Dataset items
────────────────────────────────────────

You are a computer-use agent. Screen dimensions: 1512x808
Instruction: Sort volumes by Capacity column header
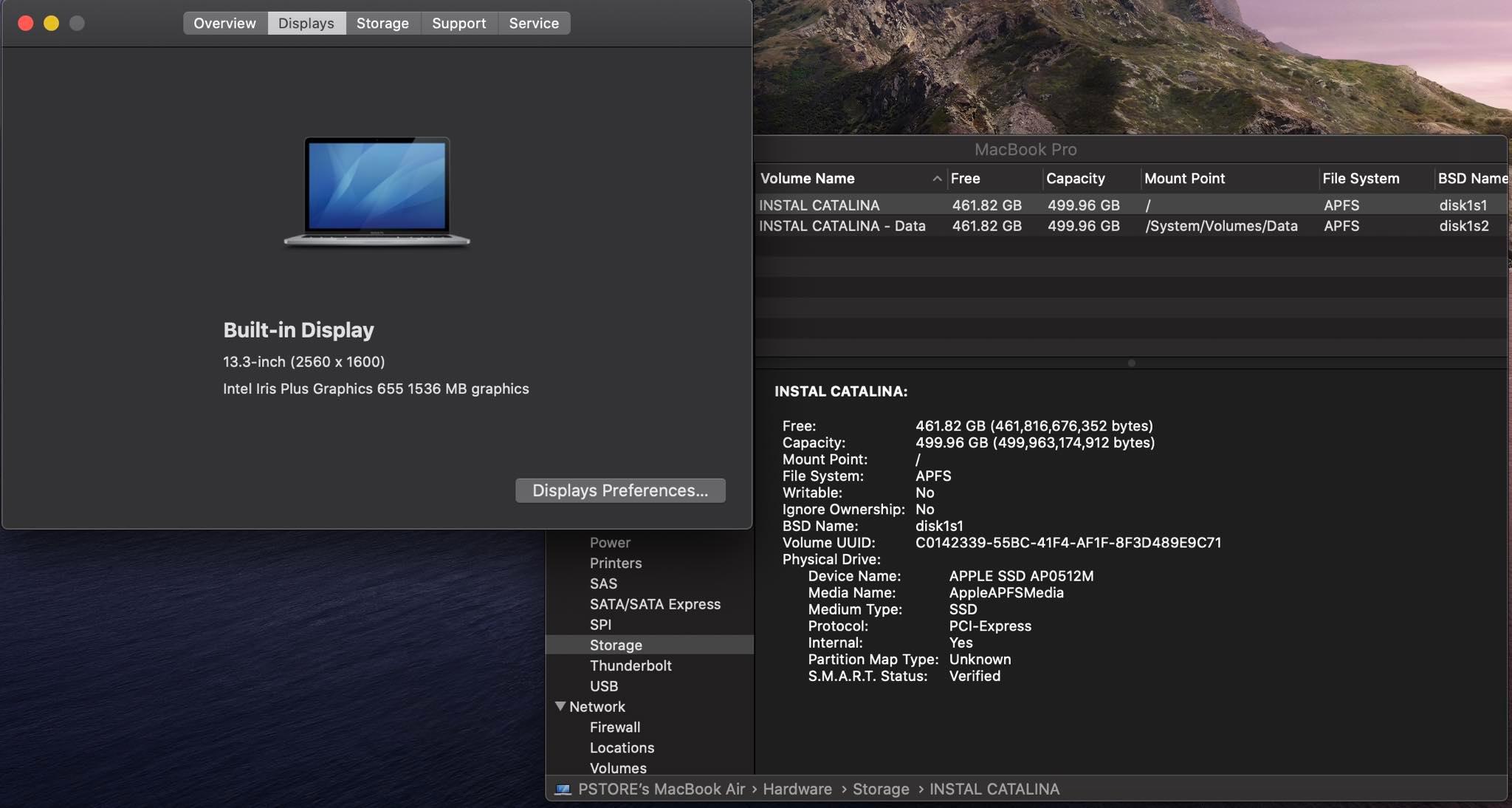[x=1075, y=179]
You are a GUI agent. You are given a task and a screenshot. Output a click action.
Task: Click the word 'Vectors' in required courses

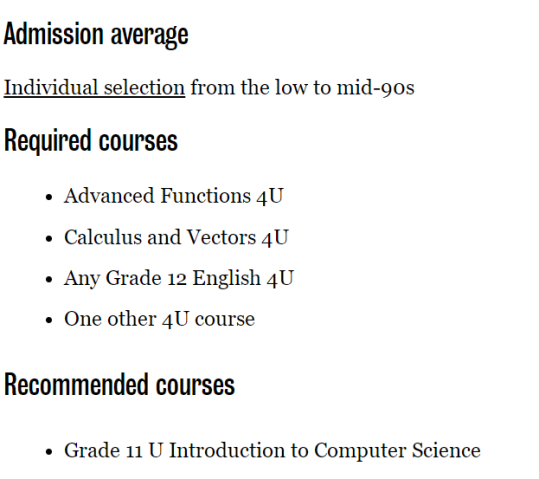tap(221, 237)
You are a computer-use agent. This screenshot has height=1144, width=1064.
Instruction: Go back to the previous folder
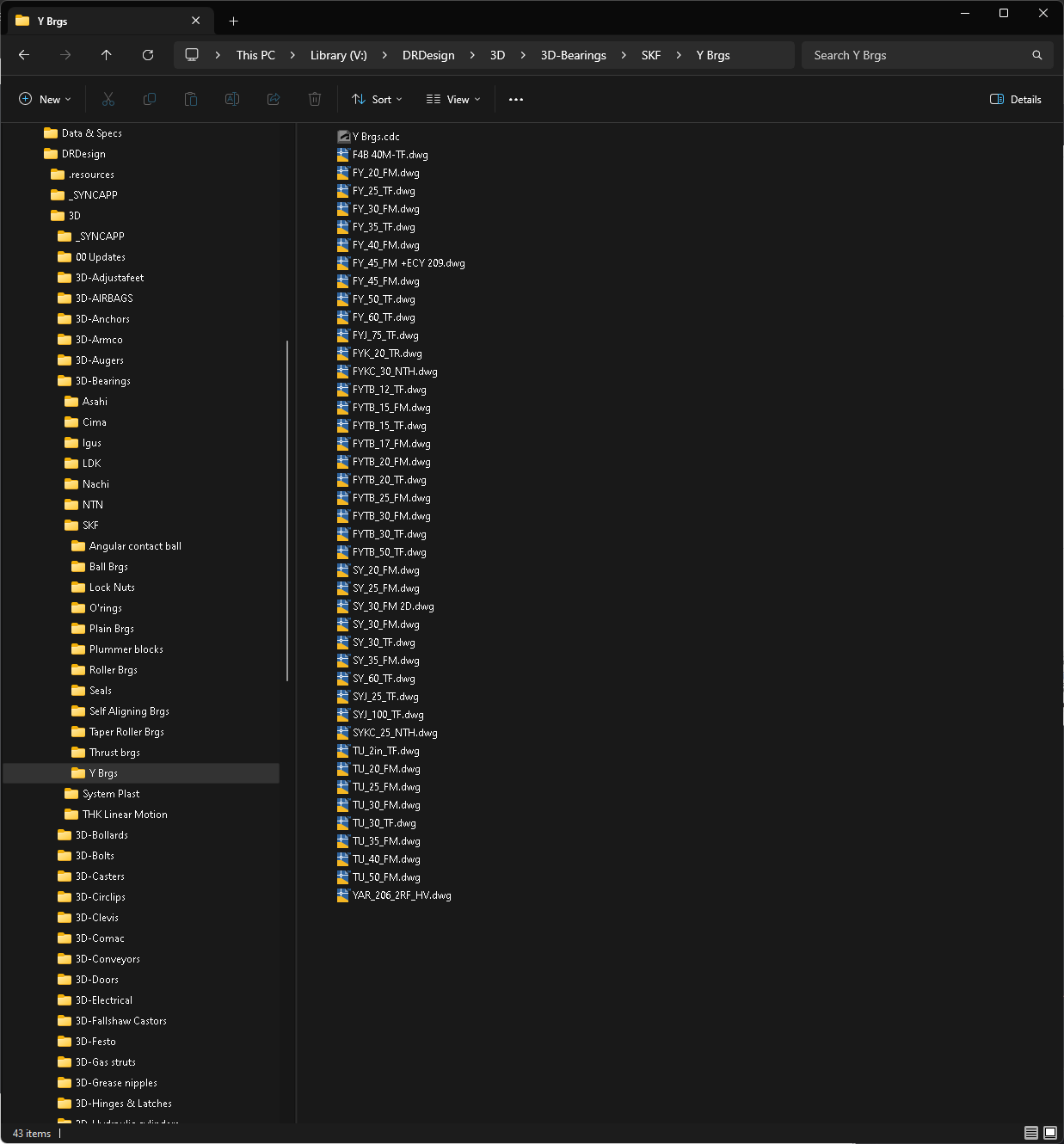24,55
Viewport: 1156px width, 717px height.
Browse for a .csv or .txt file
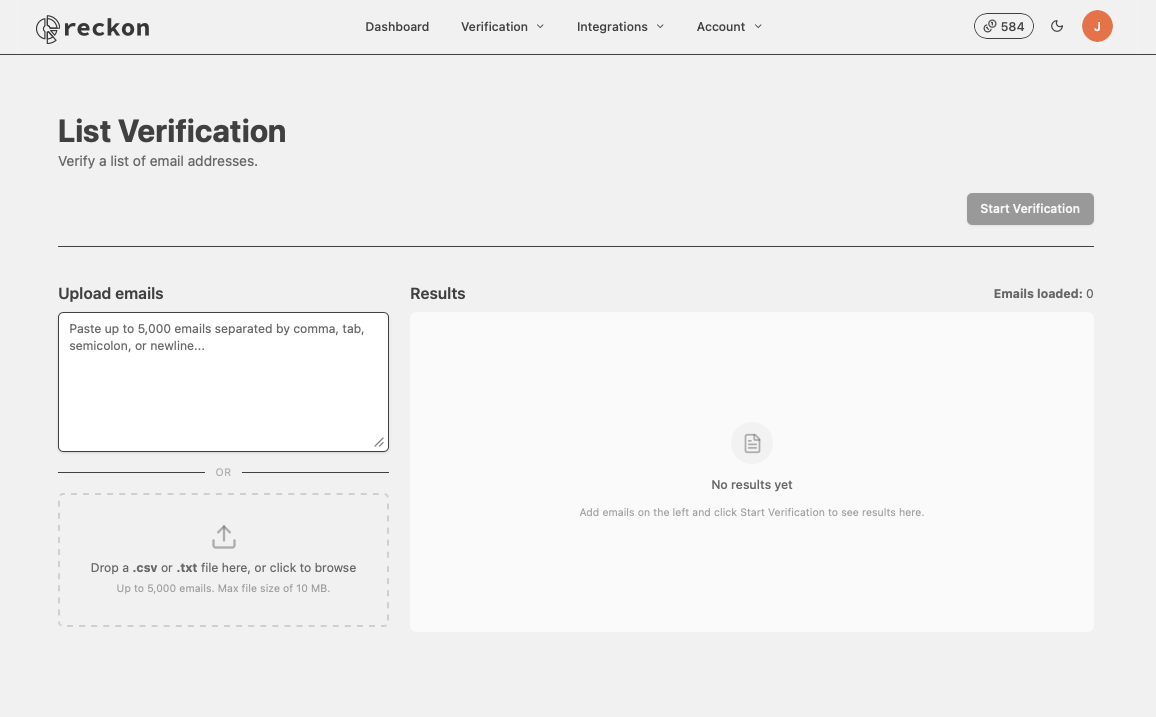click(223, 560)
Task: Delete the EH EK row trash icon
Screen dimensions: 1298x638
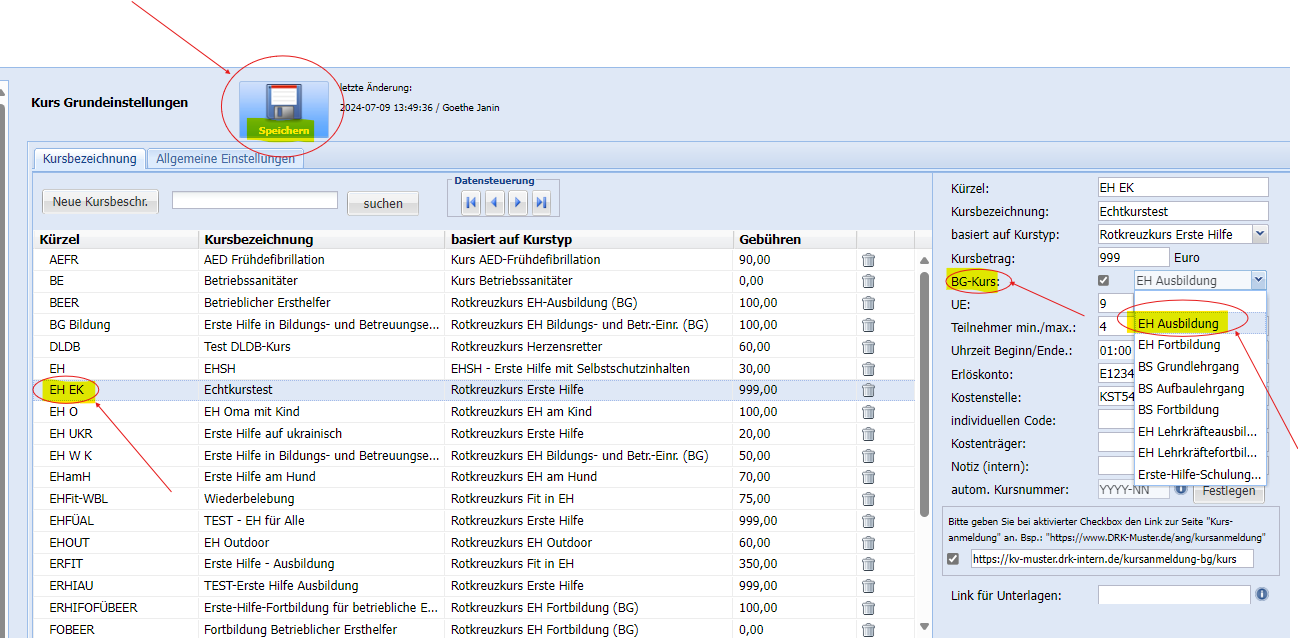Action: (868, 390)

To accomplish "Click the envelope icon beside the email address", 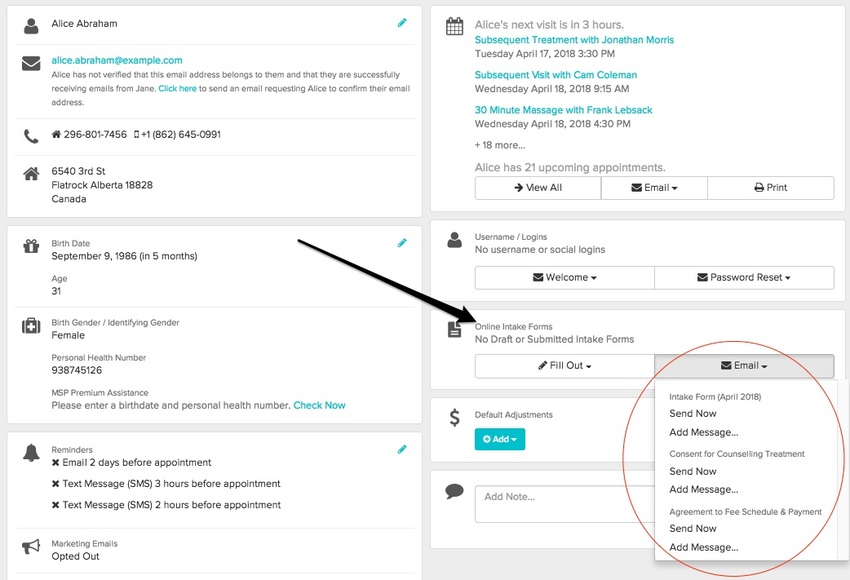I will pyautogui.click(x=31, y=64).
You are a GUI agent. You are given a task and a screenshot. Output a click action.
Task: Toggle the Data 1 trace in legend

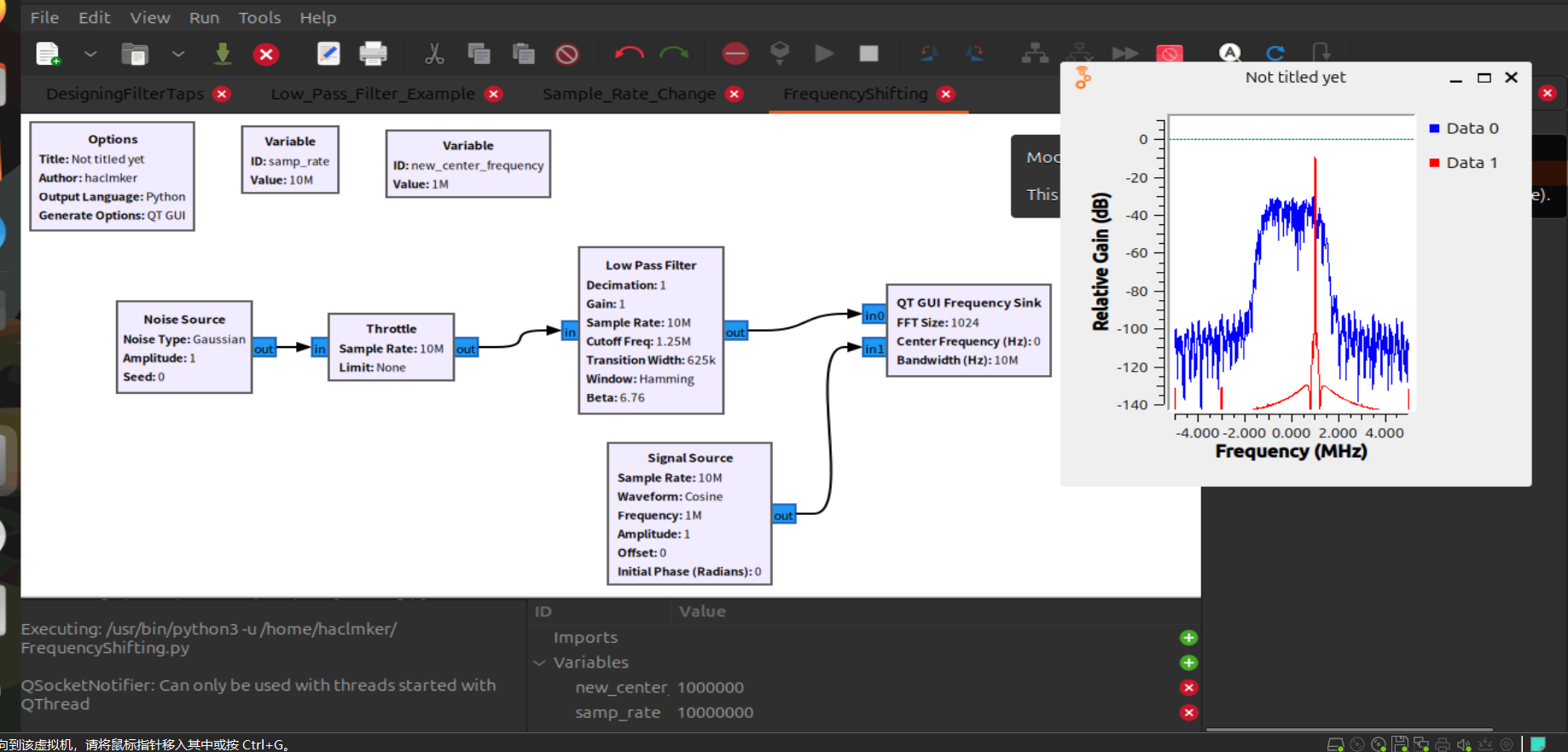coord(1464,163)
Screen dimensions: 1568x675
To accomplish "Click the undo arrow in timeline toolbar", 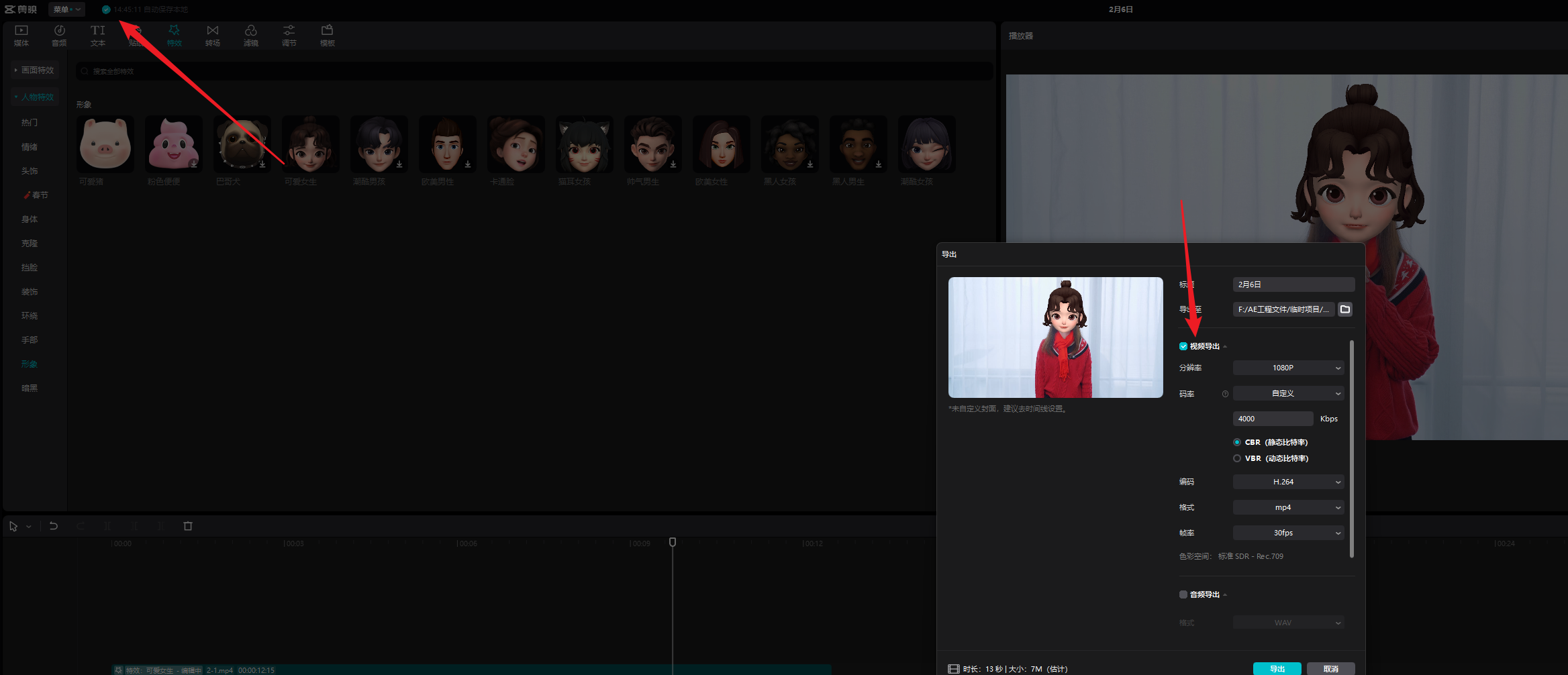I will pyautogui.click(x=54, y=526).
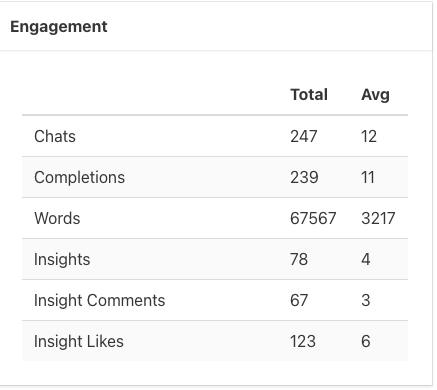Viewport: 437px width, 390px height.
Task: Click the Words total 67567
Action: [313, 218]
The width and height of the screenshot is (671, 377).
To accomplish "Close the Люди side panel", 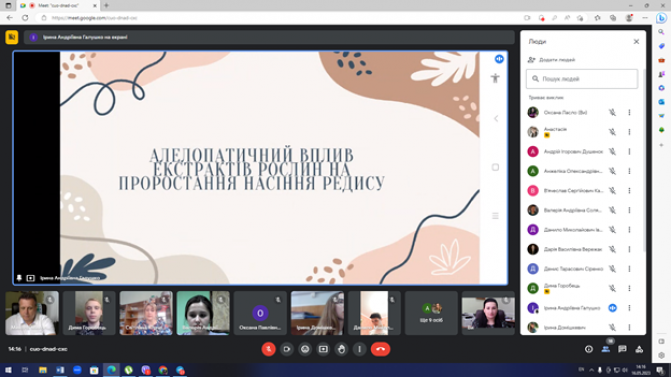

────────────────────────────────────────

▶ **What is asked**
Copy out the items again word for word, starting with the line that contains "The width and" and continuing through the end of the items. Omit the pictures from your answer.

▶ **Result**
The width and height of the screenshot is (671, 377).
To accomplish "Close the Люди side panel", 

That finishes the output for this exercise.